In Ivul, the third full-length feature from the British director Andrew Kötting (but his first in French), 16-year-old Alex (Jacob Auzanneau) has a hard time keeping his feet on the ground. He is the eldest son in a large Franco-Russian family in the Pyrenees, and he's hot for his big sister, Freya (Adélaïde Leroux). She's about to depart to Russia in search of "poets with drooping moustaches", but before she leaves she wants something from her adoring brother: a kiss. Alex goes straight for the mouth, only to receive a gentle chiding. Freya then stretches herself out on the rough-hewn table in the kitchen of the family chateau, raises her dress and invites Alex to plant his lips on her navel. I think Zero Mostel put it best in The Producers when he said: "A wuma wa wa wa wa!"

Far from sensationalising or dwelling on taboo desire, the film uses it as both a manifestation of the Ivul family's clammy intimacy, and a trifling catalyst for what follows. Although there is much screaming and crying and gnashing of teeth after the siblings' grizzly-bear father, Andrei (Jean-Luc Bideau), bursts in on their cosy get-together, the film spins off suddenly in an unusual direction - upwards, to be precise. Andrei forbids Alex from ever setting foot on his land again, and the boy takes him perversely at his word. He scrambles up the side of the house to the roof, where he furiously yanks the television aerial from its perch. So begins his new life on the rooftops, in the trees, clambering along wires and generally behaving like someone who has seen Crouching Tiger, Hidden Dragon a few too many times and believes it to be a documentary.

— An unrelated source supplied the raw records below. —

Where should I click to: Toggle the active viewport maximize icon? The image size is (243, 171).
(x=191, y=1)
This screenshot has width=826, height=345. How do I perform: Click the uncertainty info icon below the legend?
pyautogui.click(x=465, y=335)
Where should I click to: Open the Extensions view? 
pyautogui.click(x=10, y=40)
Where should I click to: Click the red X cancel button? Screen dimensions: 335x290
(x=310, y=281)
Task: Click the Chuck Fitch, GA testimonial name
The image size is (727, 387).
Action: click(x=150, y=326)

After his previous features, Gallivant and This Filthy Earth, many of us will have a fair idea of what an Andrew Kötting film entails. With his full-blooded approach to rustic lives, Kötting is our equivalent to Tony Gatlif (Gadjo dilo) or Emir Kusturica (Underground). What distinguishes him from these similarly earthy filmmakers is an elegiac, dreamy Britishness, the sort of half-nostalgic, half-vinegary regard for passing traditions. This survives, by the skin of its crooked and custard-yellow British teeth, in Ivul, despite the story being set far from home.

Kötting's script (written with John Cheet­ham and Andrew Mitchell) was relocated, and translated into French, only after UK funding proved unattainable. It still feels like a work fraught with post-empire guilt. The Ivuls delight a little too obviously in their dominance over Lek (Xavier Tchili), the labourer whose family has long been in service to them. Once Andrei banishes Alex, the unspoken question is: whose land is it anyway? Alex's resolution never to come back down to earth seems to challenge the idea that all power resides in territory. Up there, the boy carves out a whole space for himself where he is beyond his father's dominion.

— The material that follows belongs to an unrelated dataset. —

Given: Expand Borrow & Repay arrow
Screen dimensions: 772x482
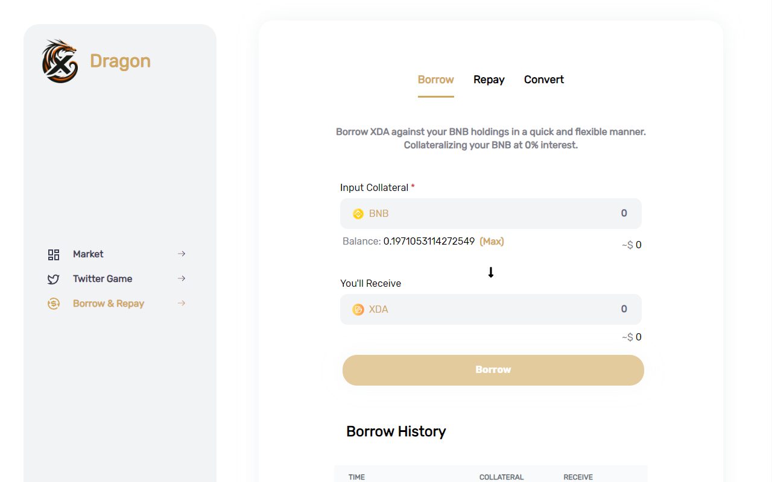Looking at the screenshot, I should click(x=182, y=304).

The nimble acrobatic work of the young Auzanneau, who has worked with Cirque du Soleil, translates the character's daring rebellion into a physical spectacle that makes you squint in disbelief. That's even without Kötting's whimsical trick of playing parts of the film backwards so that footage of, say, Alex climbing down from the treetops is transformed into an eerily fluid ascent. (Not sure about all that time-lapse photography, which feels like shorthand for "trippy" and "cosmic", no matter which director is using it.)

Texture is more Kötting's strong suit than narrative focus; the film loses sight of, and even interest in, Alex for long periods of time, preferring to concentrate on the chaos that ensues in his absence. But Kötting's a dab hand at creating sly effects in the editing. The integration of archive monochrome material into the main body of the film is neatly done, and suggests a history far richer and deeper than anything to which the Ivuls can lay claim. For the most part, these inserts depict quaint village games, pastoral tableaux, shots of woodland in winter. Once in a while, Kötting will go in for something more provocative, such as the humorous rhyme between footage of a mighty oak toppling to the forest floor and the paralysed Andrei being slowly and agonisingly raised in his orthopaedic bed.

Ryan Gilbey is the New Statesman's film critic. He is also the author of It Don't Worry Me (Faber), about 1970s US cinema, and a study of Groundhog Day in the "Modern Classics" series (BFI Publishing). He was named reviewer of the year in the 2007 Press Gazette awards and is Film Critic in Residence at Falmouth University.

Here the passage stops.